UNAM Creates Nanoparticle-Based Edible Coating to Extend Shelf-Life of Food

María de la Luz Zambrano Zaragoza (photo credit: Investigación y Desarrollo)

An edible coating has been developed by UNAM researchers with the aim to extend the life of vegetables and fruits and preserve them for prolonged refrigeration. This coating with added purposeful ingredients could be applied to freshly cut foods.

Dr. Maria de la Luz Zambrano Zaragoza, researcher at the Faculty of Higher Cuautitlán (FES) Cuautitlán, explained that the advantages range from having a cut fruit attractive, "by oxidation, many fruits no longer consumed with this technology, crop losses will decrease also retain nutrients from fruits or vegetables”.

Using a university developed technology, cut up apple could be preserved up to 25 days and a kiwi for two weeks. But their production is expensive - it costs 70 pesos a liter of dispersion to coat 20 kg of cut fruit to be placed in convenience stores and consumed later.

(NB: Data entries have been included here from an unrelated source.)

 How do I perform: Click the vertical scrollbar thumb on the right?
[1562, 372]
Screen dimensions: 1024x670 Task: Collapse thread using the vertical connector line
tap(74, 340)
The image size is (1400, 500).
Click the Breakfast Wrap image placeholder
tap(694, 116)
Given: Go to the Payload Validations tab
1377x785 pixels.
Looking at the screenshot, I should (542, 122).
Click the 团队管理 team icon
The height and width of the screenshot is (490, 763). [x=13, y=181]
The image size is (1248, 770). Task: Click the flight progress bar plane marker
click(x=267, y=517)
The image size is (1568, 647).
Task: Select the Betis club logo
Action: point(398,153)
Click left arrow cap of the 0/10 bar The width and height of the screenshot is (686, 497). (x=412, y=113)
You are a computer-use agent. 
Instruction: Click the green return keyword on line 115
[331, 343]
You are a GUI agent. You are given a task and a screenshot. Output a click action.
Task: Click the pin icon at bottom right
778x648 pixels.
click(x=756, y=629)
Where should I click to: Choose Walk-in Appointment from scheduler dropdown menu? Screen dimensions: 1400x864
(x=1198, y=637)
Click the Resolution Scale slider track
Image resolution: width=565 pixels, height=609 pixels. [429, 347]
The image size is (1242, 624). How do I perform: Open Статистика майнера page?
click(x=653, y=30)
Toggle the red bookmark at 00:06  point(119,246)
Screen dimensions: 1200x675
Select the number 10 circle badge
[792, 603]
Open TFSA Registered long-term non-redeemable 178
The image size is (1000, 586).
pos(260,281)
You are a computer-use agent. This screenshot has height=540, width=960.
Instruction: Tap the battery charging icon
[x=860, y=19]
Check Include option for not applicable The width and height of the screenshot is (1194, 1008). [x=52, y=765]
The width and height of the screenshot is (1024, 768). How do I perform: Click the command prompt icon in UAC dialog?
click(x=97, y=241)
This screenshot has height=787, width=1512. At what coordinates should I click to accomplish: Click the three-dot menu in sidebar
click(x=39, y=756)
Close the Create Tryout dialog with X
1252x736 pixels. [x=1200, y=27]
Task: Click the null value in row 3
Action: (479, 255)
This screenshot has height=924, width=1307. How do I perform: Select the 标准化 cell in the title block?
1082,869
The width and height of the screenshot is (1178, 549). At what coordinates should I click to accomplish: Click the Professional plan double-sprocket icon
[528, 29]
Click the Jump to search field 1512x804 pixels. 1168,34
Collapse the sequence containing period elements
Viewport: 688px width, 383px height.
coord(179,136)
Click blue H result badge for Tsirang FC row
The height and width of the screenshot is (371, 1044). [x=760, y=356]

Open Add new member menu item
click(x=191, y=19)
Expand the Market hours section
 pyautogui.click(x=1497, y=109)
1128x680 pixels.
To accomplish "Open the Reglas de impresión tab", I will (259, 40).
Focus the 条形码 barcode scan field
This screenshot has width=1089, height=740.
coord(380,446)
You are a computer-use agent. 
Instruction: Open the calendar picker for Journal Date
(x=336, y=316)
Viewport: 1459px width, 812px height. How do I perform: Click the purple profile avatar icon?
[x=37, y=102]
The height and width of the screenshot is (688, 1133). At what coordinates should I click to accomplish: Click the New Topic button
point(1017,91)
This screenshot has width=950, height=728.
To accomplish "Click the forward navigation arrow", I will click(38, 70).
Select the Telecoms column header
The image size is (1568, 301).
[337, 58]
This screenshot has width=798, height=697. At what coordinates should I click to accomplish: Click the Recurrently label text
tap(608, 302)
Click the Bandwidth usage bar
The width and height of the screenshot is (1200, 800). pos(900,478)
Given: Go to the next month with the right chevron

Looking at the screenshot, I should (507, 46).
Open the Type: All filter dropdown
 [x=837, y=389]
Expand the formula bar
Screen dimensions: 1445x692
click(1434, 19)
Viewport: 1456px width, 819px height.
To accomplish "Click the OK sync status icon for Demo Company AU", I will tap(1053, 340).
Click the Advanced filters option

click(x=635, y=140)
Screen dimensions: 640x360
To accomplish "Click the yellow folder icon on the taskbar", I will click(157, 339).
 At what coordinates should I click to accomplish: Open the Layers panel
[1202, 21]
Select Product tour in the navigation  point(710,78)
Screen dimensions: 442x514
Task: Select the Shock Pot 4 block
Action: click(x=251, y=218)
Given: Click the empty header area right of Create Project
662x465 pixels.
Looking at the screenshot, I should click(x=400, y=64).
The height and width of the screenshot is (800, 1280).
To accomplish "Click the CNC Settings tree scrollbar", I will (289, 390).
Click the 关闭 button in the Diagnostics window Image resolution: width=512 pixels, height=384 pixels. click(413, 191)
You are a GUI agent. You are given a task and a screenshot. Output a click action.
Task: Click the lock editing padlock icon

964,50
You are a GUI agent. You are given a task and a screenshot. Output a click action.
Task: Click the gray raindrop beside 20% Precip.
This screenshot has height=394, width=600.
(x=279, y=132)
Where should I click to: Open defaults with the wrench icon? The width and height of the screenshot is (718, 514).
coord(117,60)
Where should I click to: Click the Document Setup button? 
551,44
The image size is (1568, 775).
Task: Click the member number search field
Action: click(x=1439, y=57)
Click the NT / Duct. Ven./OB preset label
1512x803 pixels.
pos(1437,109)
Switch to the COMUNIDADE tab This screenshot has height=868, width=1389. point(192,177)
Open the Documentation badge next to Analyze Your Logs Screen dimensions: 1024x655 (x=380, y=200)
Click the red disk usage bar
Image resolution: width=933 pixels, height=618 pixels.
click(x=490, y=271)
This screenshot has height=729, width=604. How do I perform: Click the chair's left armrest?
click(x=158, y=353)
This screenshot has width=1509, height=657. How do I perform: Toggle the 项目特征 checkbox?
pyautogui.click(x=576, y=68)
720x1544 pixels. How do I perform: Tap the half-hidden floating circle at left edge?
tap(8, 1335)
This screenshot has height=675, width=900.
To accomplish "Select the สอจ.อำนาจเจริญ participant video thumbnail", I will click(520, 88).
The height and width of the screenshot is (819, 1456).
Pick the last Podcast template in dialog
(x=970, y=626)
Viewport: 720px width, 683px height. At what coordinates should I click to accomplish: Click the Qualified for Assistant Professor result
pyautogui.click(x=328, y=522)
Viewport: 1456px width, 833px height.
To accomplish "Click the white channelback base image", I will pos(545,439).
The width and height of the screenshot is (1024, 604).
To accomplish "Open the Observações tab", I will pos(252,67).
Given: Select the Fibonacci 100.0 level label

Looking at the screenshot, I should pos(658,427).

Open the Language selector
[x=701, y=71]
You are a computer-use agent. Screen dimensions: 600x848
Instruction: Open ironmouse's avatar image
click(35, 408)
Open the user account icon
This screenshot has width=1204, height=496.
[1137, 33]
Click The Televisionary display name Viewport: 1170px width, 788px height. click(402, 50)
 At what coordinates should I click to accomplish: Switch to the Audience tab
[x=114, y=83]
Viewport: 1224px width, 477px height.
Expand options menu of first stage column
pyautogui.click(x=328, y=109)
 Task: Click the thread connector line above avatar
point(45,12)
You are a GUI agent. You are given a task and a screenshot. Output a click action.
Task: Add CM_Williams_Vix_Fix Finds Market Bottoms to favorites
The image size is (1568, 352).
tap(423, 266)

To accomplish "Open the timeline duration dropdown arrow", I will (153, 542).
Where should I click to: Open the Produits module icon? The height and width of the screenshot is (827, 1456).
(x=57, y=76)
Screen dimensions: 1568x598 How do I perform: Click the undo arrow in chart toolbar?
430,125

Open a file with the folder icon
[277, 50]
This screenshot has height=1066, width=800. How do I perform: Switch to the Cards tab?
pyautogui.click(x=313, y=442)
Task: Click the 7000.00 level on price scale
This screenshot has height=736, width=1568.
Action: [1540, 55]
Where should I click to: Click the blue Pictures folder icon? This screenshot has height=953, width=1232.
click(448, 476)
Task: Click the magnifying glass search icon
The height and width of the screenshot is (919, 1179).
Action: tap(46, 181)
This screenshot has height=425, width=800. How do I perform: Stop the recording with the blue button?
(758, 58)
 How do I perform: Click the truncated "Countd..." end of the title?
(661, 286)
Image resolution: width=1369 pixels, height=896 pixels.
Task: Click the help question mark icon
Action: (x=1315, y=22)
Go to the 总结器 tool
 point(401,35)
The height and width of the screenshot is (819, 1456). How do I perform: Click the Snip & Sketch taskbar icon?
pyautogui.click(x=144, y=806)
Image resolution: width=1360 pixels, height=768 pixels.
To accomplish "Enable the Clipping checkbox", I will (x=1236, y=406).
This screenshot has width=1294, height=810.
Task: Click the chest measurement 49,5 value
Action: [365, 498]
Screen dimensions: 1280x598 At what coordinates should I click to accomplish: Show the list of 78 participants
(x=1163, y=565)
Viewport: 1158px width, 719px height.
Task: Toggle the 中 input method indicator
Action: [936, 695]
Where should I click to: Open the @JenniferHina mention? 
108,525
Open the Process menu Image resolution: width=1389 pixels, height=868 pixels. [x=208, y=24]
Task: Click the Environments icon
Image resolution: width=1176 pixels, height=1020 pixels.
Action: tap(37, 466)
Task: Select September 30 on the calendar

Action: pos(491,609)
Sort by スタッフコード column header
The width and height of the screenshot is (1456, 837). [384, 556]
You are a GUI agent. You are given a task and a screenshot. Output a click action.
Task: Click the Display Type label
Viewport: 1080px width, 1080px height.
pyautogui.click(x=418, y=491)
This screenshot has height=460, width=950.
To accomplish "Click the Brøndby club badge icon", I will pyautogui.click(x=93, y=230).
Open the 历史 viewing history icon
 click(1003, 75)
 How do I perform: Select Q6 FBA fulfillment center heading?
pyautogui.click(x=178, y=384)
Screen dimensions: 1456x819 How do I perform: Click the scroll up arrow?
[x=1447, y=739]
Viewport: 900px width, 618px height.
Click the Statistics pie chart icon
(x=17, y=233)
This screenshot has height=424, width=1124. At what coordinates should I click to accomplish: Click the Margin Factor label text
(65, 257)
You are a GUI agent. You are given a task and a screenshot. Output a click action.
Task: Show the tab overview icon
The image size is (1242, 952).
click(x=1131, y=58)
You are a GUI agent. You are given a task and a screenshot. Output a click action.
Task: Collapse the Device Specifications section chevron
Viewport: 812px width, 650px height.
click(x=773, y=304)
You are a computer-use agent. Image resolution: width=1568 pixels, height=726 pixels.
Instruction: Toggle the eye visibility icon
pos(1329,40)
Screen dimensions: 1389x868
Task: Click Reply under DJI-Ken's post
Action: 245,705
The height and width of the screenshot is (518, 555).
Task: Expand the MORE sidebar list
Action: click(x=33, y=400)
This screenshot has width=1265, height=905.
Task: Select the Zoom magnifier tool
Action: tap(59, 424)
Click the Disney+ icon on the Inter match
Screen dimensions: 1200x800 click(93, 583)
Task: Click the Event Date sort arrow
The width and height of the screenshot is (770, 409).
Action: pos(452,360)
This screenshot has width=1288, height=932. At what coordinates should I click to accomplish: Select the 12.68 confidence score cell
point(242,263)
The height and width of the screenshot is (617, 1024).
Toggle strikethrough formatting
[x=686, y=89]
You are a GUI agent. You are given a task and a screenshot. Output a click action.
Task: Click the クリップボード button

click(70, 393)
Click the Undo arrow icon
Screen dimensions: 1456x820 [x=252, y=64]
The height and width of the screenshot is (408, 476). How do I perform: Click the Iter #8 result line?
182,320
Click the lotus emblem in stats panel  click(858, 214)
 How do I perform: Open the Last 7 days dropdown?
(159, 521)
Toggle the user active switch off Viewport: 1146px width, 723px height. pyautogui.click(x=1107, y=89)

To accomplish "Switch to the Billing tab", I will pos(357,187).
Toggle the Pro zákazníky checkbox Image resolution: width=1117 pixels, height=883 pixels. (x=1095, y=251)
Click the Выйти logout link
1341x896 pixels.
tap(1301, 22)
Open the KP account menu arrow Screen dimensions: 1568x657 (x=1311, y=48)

After nine years of research, researchers have discovered that if nanocapsules filled with alpha tocopherol and beta-carotene in fresh-cut vegetables and fruits are dispersed, homogeneous film develops, which inhibits enzymatic browning and extends the life of these foods.

"The microencapsulated we design are food additives with a similar to that of a ball of nanometric size ranging between one hundred to 500 nanometers structure internally can place you active substance such as lemon oil or rosemary, or antioxidant alpha tocopherol or beta-carotene; drops out of this area of the active substance through the wall that migrate to the fruit achieving their conservation”, explained the academic responsible for the investigation.

The coating cannot be visibly seen due to immersion method applied to the fruit surface and the active substances are absorbed, leaving the product ready to eat.

Additionally, coatings with a variety of flavors can be developed in order to make the product appealing.

Scientific development already patented and secured first place in the "Development Program Patenting and Innovation" awards (PROFOPI 2015-2016). The purpose is to boost a culture of industrial property at UNAM. Following this, researchers aspire to develop a pilot plant for industrial production.

One of the interests of the UNAM is to contribute to society with useful technologies that can be marketed well and export.